[To do]
Only one stretch of the records below is wanted: the lines from the one holding "Font Size icon" through the one holding "Click the hint". Return it exactly, both ends included.

[Input for this task]
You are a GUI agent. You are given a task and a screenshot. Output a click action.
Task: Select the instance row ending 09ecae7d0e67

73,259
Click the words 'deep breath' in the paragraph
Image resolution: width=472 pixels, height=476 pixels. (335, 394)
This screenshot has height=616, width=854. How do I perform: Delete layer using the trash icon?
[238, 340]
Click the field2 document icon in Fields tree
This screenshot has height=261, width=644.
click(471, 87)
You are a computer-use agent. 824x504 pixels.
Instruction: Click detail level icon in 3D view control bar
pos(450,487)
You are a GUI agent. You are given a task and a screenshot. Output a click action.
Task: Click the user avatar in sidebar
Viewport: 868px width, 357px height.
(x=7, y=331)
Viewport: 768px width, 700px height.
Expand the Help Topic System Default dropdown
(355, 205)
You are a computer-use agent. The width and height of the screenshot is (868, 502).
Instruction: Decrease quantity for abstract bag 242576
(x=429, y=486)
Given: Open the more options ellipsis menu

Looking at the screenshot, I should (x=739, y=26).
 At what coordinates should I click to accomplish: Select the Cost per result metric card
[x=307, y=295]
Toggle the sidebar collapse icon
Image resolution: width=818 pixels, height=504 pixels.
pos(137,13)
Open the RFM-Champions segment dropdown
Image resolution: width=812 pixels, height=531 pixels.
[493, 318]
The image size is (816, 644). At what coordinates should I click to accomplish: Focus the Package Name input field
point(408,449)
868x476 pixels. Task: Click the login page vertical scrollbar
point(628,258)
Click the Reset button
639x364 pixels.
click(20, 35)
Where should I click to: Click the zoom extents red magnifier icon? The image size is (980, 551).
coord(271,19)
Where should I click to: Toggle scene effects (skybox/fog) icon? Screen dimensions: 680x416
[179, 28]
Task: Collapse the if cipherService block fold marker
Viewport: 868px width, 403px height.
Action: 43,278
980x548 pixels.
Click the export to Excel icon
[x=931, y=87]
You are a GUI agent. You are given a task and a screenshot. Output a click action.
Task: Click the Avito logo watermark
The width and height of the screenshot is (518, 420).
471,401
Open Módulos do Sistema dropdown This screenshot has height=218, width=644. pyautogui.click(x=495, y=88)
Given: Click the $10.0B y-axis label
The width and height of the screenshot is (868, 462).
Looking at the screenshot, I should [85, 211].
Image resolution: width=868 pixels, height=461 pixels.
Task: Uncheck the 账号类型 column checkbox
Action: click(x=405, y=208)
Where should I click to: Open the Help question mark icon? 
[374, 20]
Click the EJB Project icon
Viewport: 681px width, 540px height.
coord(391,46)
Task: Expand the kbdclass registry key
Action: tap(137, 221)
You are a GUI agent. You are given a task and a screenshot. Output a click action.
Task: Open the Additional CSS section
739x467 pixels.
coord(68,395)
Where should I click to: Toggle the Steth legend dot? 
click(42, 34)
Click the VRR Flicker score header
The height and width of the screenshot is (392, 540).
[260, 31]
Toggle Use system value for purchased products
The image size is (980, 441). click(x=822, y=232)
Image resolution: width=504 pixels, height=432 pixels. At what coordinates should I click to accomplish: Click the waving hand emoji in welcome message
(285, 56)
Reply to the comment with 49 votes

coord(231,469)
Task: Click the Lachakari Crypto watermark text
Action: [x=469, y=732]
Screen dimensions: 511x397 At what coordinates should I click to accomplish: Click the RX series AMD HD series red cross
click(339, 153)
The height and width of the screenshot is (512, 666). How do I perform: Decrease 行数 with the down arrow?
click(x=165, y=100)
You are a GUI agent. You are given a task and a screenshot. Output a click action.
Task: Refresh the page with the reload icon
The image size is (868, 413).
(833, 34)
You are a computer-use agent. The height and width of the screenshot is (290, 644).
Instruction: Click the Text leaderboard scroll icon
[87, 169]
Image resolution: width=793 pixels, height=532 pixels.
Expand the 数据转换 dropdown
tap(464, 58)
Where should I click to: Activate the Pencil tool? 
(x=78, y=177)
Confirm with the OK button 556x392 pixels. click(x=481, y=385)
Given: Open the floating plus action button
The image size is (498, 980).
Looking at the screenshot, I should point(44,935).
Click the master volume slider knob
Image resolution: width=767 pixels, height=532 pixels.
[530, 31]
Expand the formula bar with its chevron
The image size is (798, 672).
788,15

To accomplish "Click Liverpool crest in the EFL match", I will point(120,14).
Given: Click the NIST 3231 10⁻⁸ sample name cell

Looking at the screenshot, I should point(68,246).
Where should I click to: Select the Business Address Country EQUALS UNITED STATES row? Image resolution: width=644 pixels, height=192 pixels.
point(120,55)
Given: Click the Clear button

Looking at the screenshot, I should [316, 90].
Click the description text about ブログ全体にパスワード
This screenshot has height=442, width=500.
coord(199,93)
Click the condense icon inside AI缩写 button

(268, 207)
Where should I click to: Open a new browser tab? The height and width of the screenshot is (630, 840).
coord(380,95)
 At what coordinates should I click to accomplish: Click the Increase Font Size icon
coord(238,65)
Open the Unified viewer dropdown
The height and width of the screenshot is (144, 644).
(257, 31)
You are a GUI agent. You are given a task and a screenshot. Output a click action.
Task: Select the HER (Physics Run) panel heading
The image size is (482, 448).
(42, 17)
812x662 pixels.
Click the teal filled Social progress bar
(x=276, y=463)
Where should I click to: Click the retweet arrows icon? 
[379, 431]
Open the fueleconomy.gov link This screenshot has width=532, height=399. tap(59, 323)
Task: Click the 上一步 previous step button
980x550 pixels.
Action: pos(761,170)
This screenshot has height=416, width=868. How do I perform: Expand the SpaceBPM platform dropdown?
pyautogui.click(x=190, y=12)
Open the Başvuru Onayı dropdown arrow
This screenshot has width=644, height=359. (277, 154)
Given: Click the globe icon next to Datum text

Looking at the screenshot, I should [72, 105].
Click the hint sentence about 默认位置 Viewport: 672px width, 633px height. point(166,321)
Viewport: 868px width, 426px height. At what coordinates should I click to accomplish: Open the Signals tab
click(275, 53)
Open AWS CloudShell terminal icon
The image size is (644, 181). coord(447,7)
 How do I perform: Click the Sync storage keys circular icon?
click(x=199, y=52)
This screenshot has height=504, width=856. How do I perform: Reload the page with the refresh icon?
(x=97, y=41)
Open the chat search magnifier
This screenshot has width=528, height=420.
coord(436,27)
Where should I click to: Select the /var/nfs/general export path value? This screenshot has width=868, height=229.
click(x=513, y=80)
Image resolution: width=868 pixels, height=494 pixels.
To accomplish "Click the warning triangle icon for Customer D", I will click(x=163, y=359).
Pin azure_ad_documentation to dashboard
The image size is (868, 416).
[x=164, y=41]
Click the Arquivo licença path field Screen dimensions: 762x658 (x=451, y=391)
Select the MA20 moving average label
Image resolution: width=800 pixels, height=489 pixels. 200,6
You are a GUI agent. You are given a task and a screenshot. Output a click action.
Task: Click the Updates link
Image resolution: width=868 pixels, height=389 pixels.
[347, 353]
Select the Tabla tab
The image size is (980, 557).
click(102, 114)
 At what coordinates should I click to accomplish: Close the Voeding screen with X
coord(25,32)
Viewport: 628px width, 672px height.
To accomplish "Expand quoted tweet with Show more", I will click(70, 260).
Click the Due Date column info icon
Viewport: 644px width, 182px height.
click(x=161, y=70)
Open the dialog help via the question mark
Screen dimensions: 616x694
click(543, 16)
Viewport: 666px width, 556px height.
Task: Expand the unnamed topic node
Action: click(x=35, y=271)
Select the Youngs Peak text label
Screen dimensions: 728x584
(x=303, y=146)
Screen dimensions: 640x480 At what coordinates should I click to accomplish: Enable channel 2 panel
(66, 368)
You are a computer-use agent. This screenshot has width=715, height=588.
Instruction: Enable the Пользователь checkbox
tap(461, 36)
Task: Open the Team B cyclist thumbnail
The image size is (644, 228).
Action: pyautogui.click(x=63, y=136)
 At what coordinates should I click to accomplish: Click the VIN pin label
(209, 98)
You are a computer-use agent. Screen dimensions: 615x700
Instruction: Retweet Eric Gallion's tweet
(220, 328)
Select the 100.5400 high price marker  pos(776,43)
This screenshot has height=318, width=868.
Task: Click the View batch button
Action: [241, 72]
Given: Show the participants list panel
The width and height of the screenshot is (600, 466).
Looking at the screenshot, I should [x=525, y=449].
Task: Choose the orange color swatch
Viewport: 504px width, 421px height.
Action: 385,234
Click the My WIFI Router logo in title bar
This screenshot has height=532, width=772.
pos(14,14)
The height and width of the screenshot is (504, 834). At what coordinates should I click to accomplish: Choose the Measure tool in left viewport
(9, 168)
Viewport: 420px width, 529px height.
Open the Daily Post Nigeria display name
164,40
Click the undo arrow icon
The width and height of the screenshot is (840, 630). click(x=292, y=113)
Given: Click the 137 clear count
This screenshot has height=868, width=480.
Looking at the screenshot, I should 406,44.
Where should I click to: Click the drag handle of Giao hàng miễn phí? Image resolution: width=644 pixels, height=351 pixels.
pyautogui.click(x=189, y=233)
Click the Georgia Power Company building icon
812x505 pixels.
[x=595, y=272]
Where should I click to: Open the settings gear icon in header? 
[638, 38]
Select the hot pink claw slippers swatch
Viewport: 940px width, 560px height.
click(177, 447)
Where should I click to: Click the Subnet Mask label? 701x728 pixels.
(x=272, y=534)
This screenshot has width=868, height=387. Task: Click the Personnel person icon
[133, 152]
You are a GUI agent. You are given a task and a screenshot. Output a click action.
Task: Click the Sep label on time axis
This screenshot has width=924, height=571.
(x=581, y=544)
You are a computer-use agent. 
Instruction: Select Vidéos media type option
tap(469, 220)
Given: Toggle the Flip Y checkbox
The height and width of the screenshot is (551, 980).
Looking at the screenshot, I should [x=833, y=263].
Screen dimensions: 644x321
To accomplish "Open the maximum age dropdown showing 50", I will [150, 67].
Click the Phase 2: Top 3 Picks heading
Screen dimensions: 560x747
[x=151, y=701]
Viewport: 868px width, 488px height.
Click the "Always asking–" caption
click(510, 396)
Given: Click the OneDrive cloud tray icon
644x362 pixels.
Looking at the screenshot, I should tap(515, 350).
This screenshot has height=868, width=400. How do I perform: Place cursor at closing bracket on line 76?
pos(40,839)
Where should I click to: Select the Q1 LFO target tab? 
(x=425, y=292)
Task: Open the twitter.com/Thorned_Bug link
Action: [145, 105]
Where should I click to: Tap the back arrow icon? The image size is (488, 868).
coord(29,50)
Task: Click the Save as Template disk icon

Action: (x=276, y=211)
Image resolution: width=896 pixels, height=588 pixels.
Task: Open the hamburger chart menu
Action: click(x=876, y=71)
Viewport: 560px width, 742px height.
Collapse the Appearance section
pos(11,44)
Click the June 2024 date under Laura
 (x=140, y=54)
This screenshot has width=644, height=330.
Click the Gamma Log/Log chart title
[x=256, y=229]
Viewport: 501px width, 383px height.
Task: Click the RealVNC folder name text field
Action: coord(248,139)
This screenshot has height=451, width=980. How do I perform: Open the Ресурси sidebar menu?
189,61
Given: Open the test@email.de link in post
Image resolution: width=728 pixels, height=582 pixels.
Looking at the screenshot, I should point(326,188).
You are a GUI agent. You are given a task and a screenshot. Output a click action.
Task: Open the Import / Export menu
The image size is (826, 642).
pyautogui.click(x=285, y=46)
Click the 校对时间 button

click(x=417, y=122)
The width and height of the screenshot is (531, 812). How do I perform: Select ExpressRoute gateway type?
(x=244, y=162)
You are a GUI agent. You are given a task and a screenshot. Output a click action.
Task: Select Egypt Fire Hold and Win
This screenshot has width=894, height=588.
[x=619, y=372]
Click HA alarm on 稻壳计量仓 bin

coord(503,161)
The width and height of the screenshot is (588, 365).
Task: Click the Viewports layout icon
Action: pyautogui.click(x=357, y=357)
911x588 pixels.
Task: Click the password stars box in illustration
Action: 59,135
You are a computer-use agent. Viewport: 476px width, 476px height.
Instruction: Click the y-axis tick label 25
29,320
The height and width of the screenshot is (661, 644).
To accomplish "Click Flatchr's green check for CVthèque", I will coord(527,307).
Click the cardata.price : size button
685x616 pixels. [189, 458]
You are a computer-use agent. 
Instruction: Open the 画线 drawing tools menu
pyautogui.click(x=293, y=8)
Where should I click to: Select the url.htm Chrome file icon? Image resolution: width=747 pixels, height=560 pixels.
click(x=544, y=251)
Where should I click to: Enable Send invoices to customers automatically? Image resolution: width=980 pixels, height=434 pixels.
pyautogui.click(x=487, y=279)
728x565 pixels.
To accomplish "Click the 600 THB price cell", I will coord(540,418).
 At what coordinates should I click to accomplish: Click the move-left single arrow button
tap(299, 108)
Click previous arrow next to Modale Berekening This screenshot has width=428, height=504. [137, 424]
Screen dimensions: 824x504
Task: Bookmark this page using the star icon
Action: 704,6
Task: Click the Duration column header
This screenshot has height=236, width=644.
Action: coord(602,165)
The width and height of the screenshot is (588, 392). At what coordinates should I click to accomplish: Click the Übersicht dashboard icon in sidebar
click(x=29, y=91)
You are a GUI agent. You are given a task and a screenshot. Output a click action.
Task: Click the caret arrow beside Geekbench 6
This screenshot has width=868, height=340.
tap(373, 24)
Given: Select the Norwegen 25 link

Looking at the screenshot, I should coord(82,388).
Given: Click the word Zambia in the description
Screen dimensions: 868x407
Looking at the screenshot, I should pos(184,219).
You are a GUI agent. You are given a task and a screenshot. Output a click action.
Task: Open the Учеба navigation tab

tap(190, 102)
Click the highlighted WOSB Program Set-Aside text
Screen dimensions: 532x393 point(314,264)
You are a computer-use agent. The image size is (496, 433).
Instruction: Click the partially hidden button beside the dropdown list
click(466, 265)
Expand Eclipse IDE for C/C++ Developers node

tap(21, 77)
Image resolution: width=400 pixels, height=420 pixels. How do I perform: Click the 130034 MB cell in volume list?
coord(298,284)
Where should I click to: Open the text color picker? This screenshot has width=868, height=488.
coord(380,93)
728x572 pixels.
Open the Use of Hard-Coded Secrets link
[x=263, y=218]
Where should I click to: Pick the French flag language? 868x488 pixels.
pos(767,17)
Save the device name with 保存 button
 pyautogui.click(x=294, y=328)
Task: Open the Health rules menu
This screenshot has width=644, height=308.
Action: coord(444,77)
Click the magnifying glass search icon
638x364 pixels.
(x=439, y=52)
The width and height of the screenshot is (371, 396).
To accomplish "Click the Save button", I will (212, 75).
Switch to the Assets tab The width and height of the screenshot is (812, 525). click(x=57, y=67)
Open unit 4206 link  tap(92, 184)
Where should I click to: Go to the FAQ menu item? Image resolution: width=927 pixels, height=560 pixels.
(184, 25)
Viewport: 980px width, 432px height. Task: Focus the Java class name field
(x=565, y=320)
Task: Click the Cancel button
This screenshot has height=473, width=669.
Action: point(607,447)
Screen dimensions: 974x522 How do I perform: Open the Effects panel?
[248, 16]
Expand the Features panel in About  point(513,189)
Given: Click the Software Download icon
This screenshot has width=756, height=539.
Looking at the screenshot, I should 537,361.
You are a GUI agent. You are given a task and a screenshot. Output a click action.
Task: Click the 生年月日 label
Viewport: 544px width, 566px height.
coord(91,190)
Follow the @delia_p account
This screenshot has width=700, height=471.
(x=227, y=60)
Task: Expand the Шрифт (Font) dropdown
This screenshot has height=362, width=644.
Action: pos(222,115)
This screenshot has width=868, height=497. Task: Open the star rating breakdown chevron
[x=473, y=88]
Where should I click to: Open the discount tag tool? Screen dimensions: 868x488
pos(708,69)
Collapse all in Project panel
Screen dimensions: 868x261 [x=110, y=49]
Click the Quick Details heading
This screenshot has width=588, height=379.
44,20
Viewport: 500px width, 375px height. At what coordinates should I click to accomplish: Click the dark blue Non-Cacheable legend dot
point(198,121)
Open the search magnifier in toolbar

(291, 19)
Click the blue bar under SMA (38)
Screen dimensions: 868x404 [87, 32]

[Solution]
 At what coordinates should I click to accomplish: Click the Increase Font Size icon
coord(238,65)
Open the Unified viewer dropdown
The height and width of the screenshot is (144, 644).
(257, 31)
You are a GUI agent. You are given a task and a screenshot. Output a click action.
Task: Select the HER (Physics Run) panel heading
The image size is (482, 448).
(42, 17)
812x662 pixels.
Click the teal filled Social progress bar
(x=276, y=463)
Where should I click to: Click the retweet arrows icon? 
[379, 431]
Open the fueleconomy.gov link This screenshot has width=532, height=399. tap(59, 323)
Task: Click the 上一步 previous step button
980x550 pixels.
Action: pos(761,170)
This screenshot has height=416, width=868. How do I perform: Expand the SpaceBPM platform dropdown?
pyautogui.click(x=190, y=12)
Open the Başvuru Onayı dropdown arrow
This screenshot has width=644, height=359. (277, 154)
Given: Click the globe icon next to Datum text

Looking at the screenshot, I should [72, 105].
Click the hint sentence about 默认位置 Viewport: 672px width, 633px height. point(166,321)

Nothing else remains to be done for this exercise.